Furthermore, Pappalardo said, “We also had concerns about cyber security to the extent that making the public records available to anyone may elevate the risk of a cyber attack. And a third concern was that releasing the emails might stymie our ability to maintain or increase enrollment in Notify Me.”

In order to determine if they were legally bound to release the list, the Village reached out to their attorney as well as the NYS Committee on Governance.

Pappalardo said, “Access to public records in New York State is governed by the Freedom of Information Law as adjudicated by the NYS Committee on Open Government (COG). We asked the Village Attorney to review the FOIL request and determine our ability to withhold/deny the request based on the above concerns. Based on his review of the law and pertinent case law on this point, the Attorney determined that the email addresses should be released. Subsequently we wrote to the NYS COG for a formal opinion/response. After reviewing, the COG responded that the emails should be released, citing several previous COG opinions and case law.”

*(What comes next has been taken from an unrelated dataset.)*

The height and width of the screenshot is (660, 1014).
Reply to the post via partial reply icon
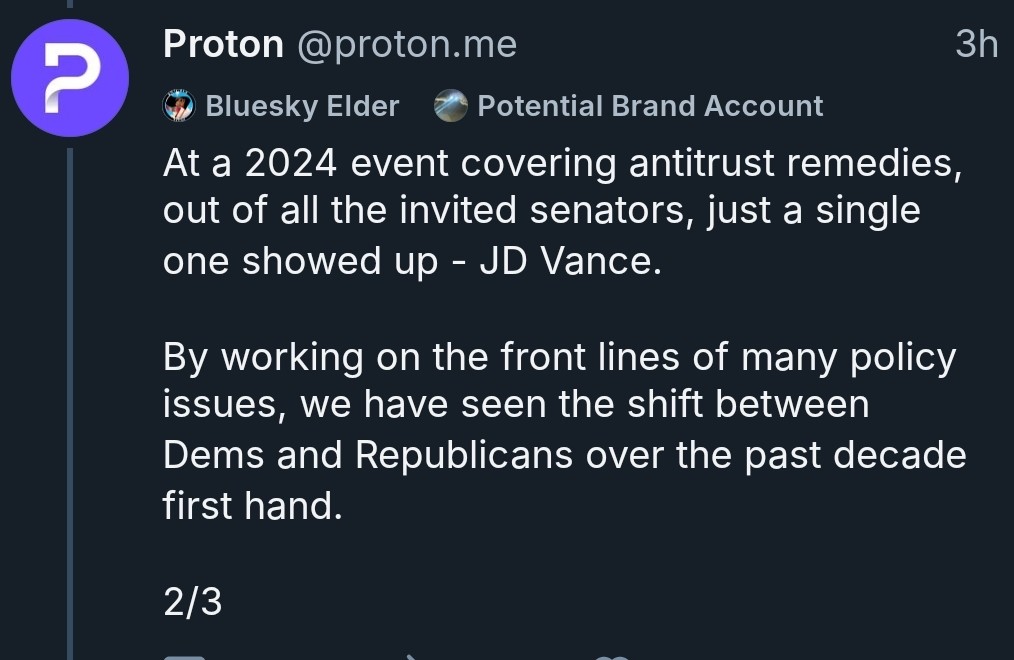[x=184, y=657]
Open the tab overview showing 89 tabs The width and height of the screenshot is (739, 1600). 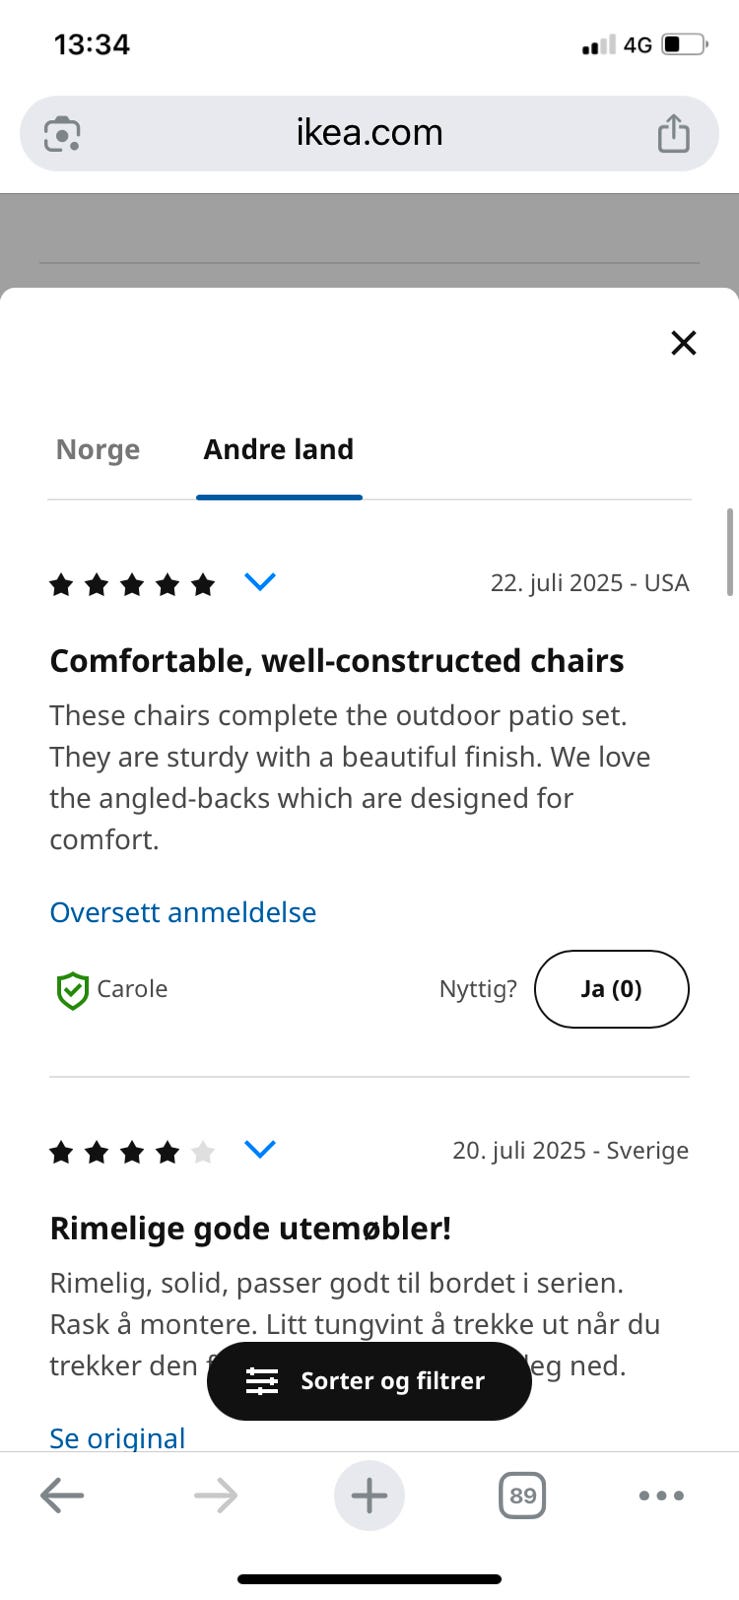click(x=521, y=1496)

There was one caveat. According to Pappalardo, “The New York Public Officers Law (FOIL) Section 89.3(a) specifically provides that an agency may require a person requesting lists of names and addresses to provide a written certification that such person will not use such lists of names and addresses for solicitation or fund-raising purposes and will not sell, give or otherwise make available such lists of names and addresses to any other person for the purpose of allowing that person to use such lists of names and addresses for solicitation or fund-raising purposes. Mr. Selvaggio was asked and complied by executing, having notarized, and submitting a Certification to this effect, as written by the Village Attorney.”

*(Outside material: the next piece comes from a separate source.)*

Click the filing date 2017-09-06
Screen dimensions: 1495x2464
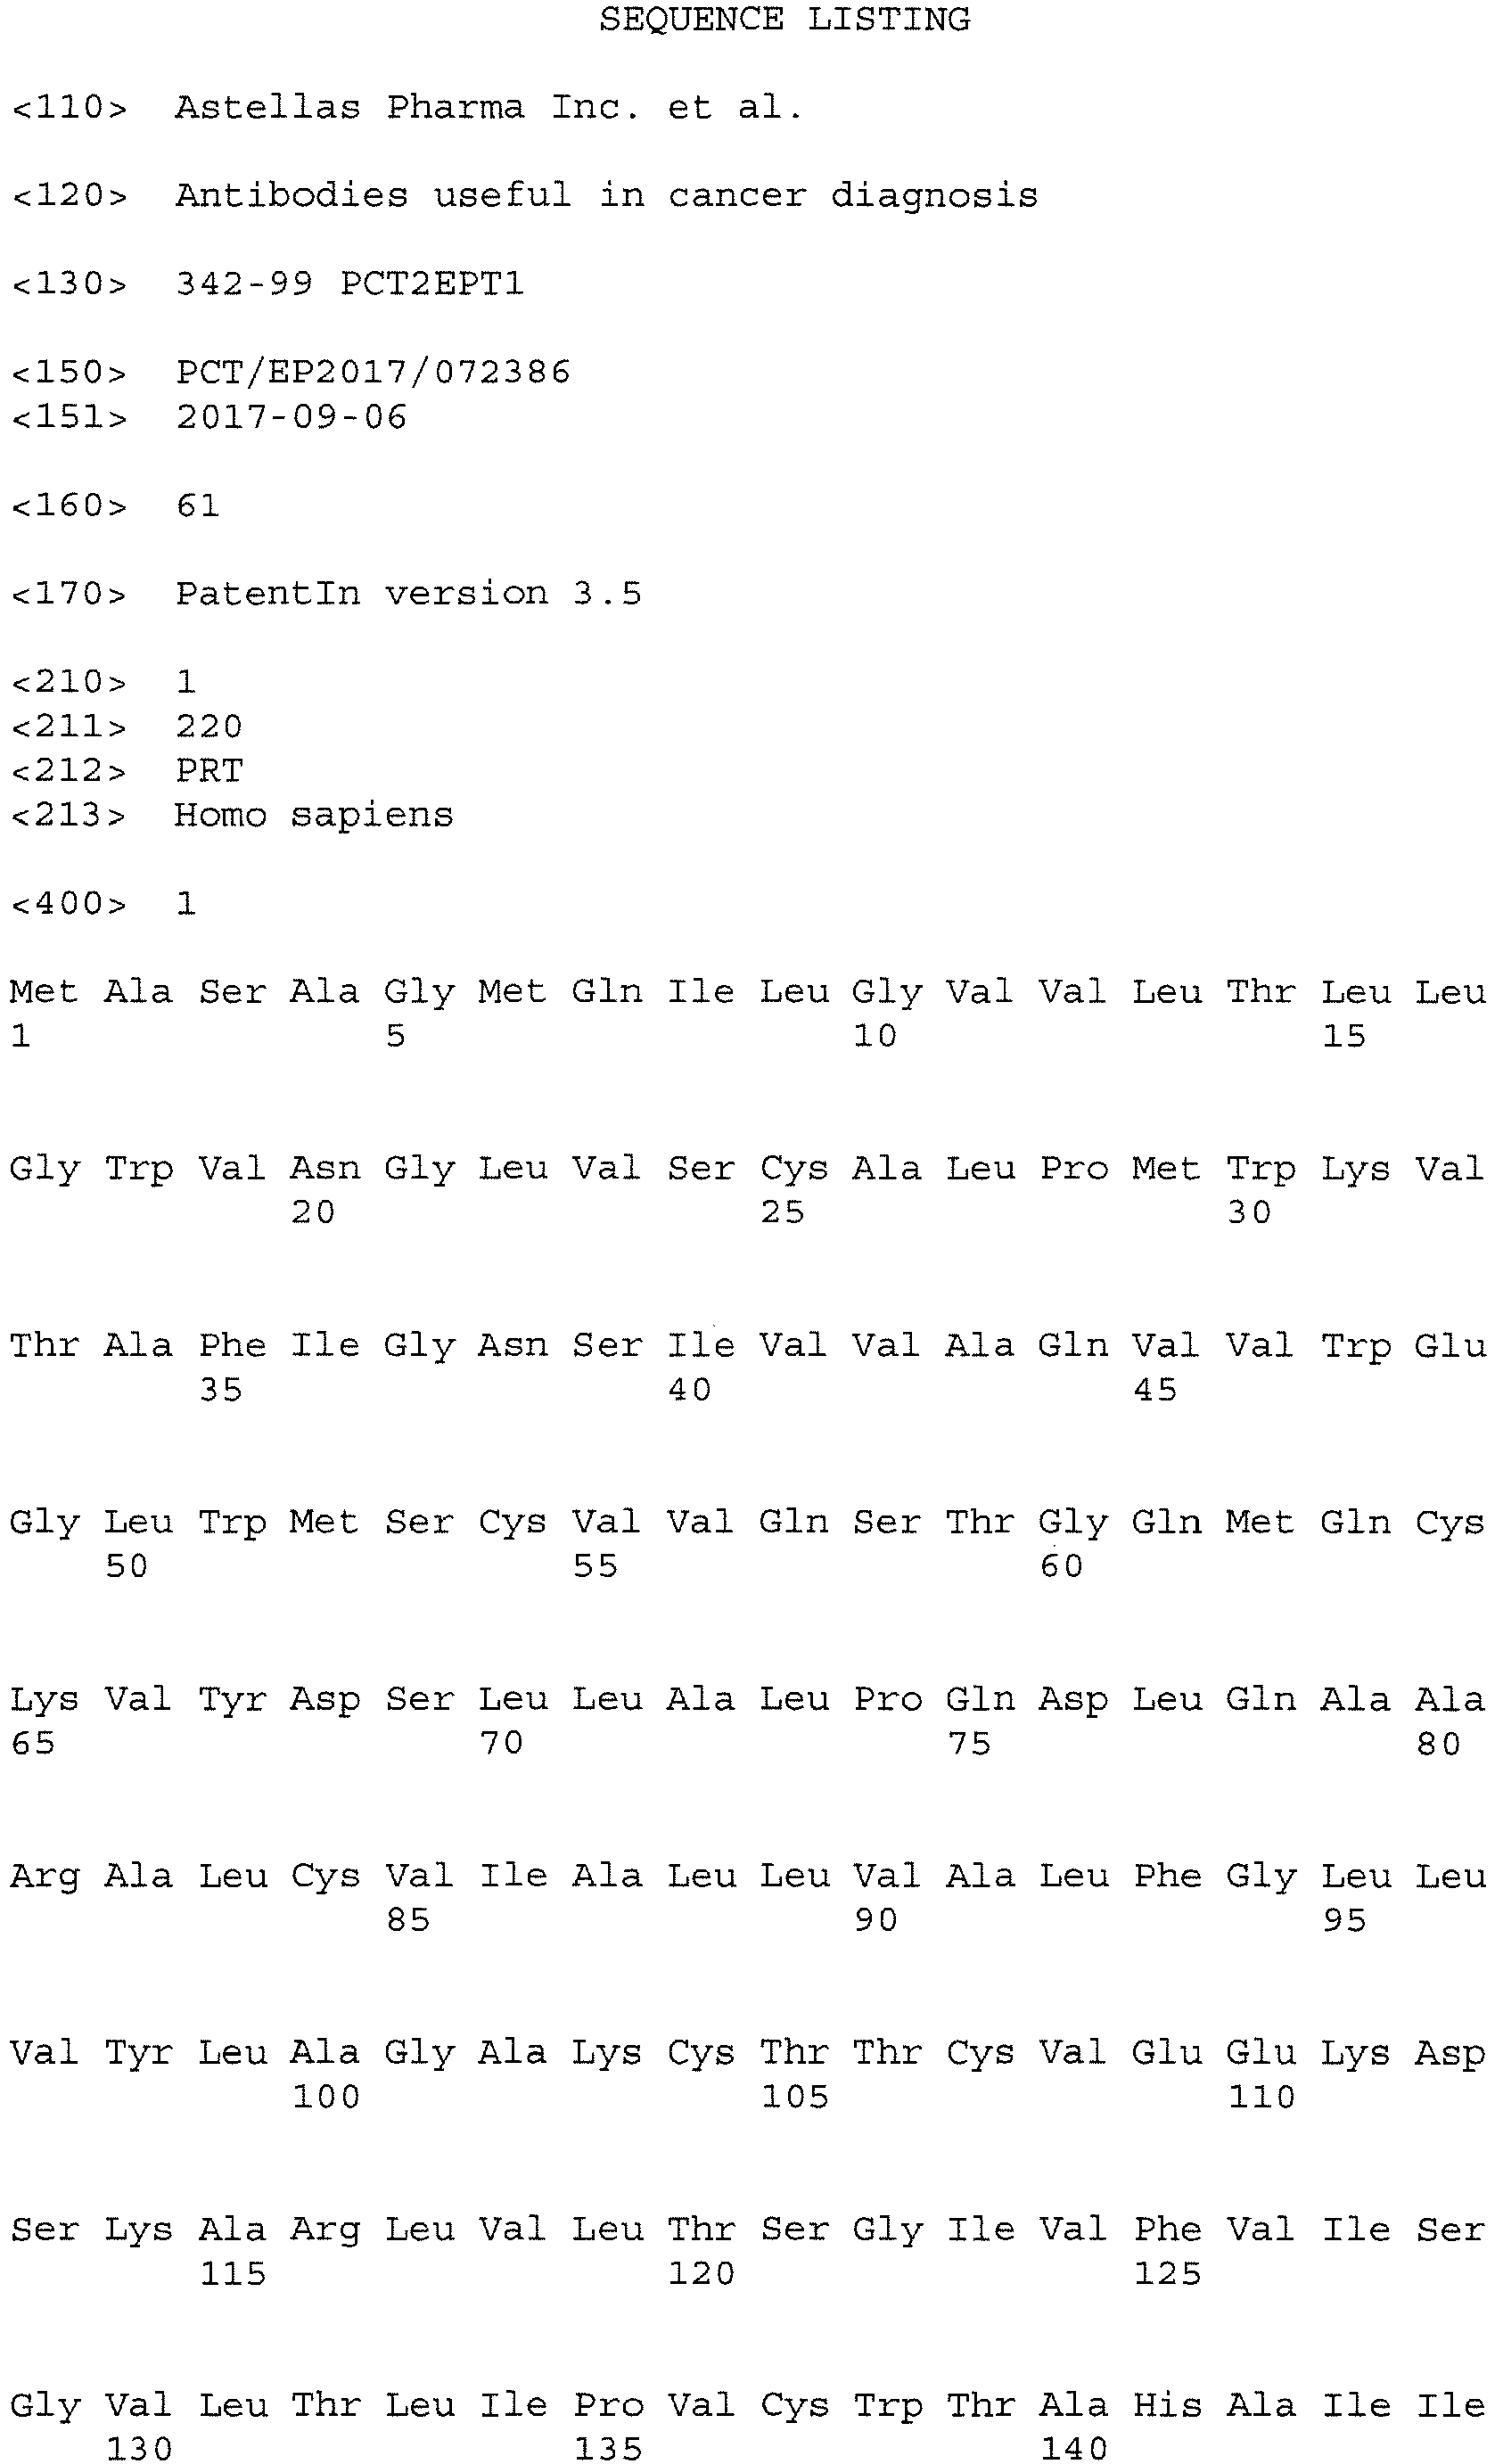point(291,416)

Will Selvaggio use the newly released list to send emails asking for votes for the Voters Choice Party candidates on Tuesday September 15? It is not clear whether the provision that bars the use of the list for “solicitations” includes campaign emails. The Oxford Dictionary defines solicitation as “the act of asking for or trying to obtain something from someone,” which would seem to prohibit campaign-related emails but we won’t know until the election is over on Tuesday night.

There is precedent for the decision. In a similar case about the release of the email addresses of residents in Greenburgh in 2016, an appellate court ruled that “the Town, Town Clerk and Town Board all violated the New York State Freedom of Information Law when they refused (two years ago) to disclose in electronic form, the names and email addresses of subscribers of the Town’s email list so that a resident could respond to political arguments made on the Town’s “gblist” by Town Supervisor Paul Feiner.”

Commenting on the issue, Scarsdale Village Trustee Jane Veron said, “Yes, I am aware that the FOIL request was fulfilled today, and I think it is a regrettable result. While I am a strong proponent of open government, I believe the release of personal email addresses for private use is beyond the bounds of what is necessary to achieve transparency. I have always been determined to make government more accessible to our residents. When I joined the board, I sponsored the communications committee, and together with a diverse team, we built a user-friendly website, launched e-newsletters and implemented the Notify Me system. Every decision we made was guided by a commitment to public trust. I hope that trust endures.”

Even if Selvaggio refrains from using the list to garner support in the election, it’s hard to understand how forcing the release of private email addresses benefits residents in anyway, or as the Voters Choice Party political signs say makes for a “better Village.”